Vorliegender Text >>
Rezension / review
by sg
Culture + Arts > Visual Arts
November 25, 2016
Fotografische Reise ins Selbst: Two Sophisticated Austrian Artists in Self-Portraits
Christine Kofler
Sie: Künstlerin, Filmemacherin, Expertin für Animationsfilme, Drehbuchautorin, Schriftstellerin. Er: Künstler-Fotograf seit über drei Jahrzehnten, der analogen Kamera und dem Selbstporträt zugetan. Der Kurator Georg Weckwerth hat beide, Sabine Groschup und Albert Paul Leitner, für eine Fotoausstellung zusammen gebracht, die derzeit im Kunstraum Cafè Mitterhofer in Innichen zu sehen ist. Sie geht am Samstag, 26. November 2016, zu Ende. Gelegenheit, die Fotos zu sehen, gibt es aber weiterhin: Vom 25. Februar bis zum 1. April 2017 wird “Two Sophisticated Austrian Artists in Self-Portraits” in der Galerie am Polylog in Wörgl in Nordtirol gezeigt, anschließend im Kunstraum Lienz. Im Jahr 2018 ist das Österreichische Kulturforum in Berlin Ausstellungsort. Weitere Stationen sind in Planung. Im Interview erzählt Sabine Groschup von Selfies, Self-awareness und der Intermedialität zwischen Film und Fotografie in ihren Werken.
Während Paul Albert Leitner als klassischer Kunstfotograf gilt, bist Du eine bildende Künstlerin, die mit zahlreichen unterschiedlichen Kunstformen experimentiert. Wie habt ihr für diese Ausstellung zusammen gefunden?
Georg Weckwerth hatte die Idee, zwei extrem unterschiedliche Positionen des künstlerisch-fotografischen Selbstporträts in einer Ausstellung zusammen zu bringen und gleichzeitig gegenüberzustellen. Im Zentrum der Schau steht ergänzend oder als Ausgangspunkt das Collaboration-Work. Es war eine besondere Auseinandersetzung und Aufgabe von Paul Albert und mir, eine Arbeit zu schaffen, wo er in ein Porträt von mir und ich in das Selbstporträt von ihm hinein arbeitete.

Gegebene Angaben >>
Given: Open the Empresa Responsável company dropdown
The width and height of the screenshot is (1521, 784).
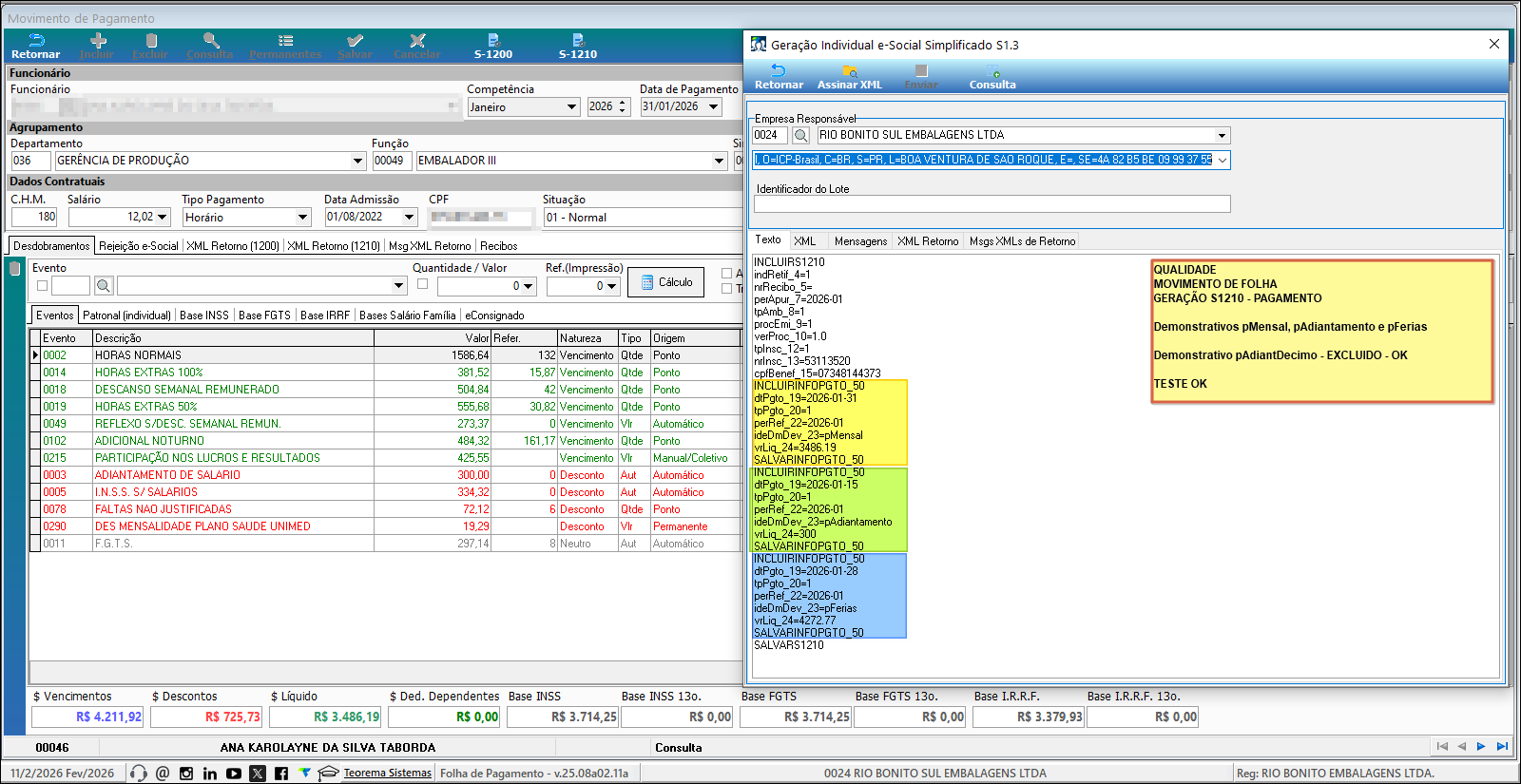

Aufgaben >>
(1) Wann endet laut dem Artikel über die Fotoausstellung die Schau im Kunstraum Cafè Mitterhofer in Innichen?
(2) Nenne alle Orte, an denen die Ausstellung laut dem Artikel über die Fotoausstellung zu sehen ist oder gezeigt werden soll.
(3) Schreib den Artikel über die Fotoausstellung nach seinem letzten Satz weiter.

Antworten >>
(1) Am Samstag, 26. November 2016.

(2) Kunstraum Cafè Mitterhofer in Innichen, Galerie am Polylog in Wörgl, Kunstraum Lienz, Österreichisches Kulturforum in Berlin

(3)
Im Mittelpunkt der Ausstellung steht das Selbstporträt. Heute werden so viele Selbstporträts geschossen wie noch nie. Woher kommt die Lust, sich selbst zu fotografieren? Ist das Selfie Selbstvergewisserung?
Im heutigen vom Internet bestimmten Leben ist es für viele Menschen wichtig zu zeigen, dass sie da sind. Das Posing hat sich dabei ins Extreme entwickelt. Bei meinen Selbstporträts geht es eher um “Selbstfindung”. Sicher bin ich durch meine Professorin an der Universität für angewandte Kunst, Maria Lassnig, und deren Selbstporträts beeinflusst. Das “Sich-Darstellen”, aber nicht in der Art des Posings, sondern im Sinne der “Self-awareness”, der Ich-Befragung und Selbstbewusstheit, kommt hier zum Tragen.
Einige Bilder wirken ziemlich surreal, einige aus der Zeit gefallen, auch wegen der Kostüme und der Belichtung. Ein Foto wirkt so, als ob es direkt aus den 60er- oder 70er-Jahren kommt. Nutzt Du die Fotografie als Zeitmaschine?
Das Zeitlose und keiner Zeit zuordenbare finde ich interessant. Fotografie als Zeitmaschine, als “Transmitter” in andere Jahrzehnte, ist eine lustige Idee, die ich so noch nicht hatte.
Wie hast Du die Bilder komponiert? Alles streng durchgeplant – oder auch Platz für Spontanes?
In Paul Albert Leitners Selbstporträts ist tatsächlich alles komponiert und inszeniert. Für ihn sind das richtige Licht, der richtige Ort und die richtige Belichtung wichtig. Für meine Self-awareness-Arbeiten muss ich sofort losschießen. Das Sich-selbst-Entdecken in einem Klopapierrollenhalter, in einer Glaskugel, in den Sonnengläsern anderer setzt Spontanität voraus.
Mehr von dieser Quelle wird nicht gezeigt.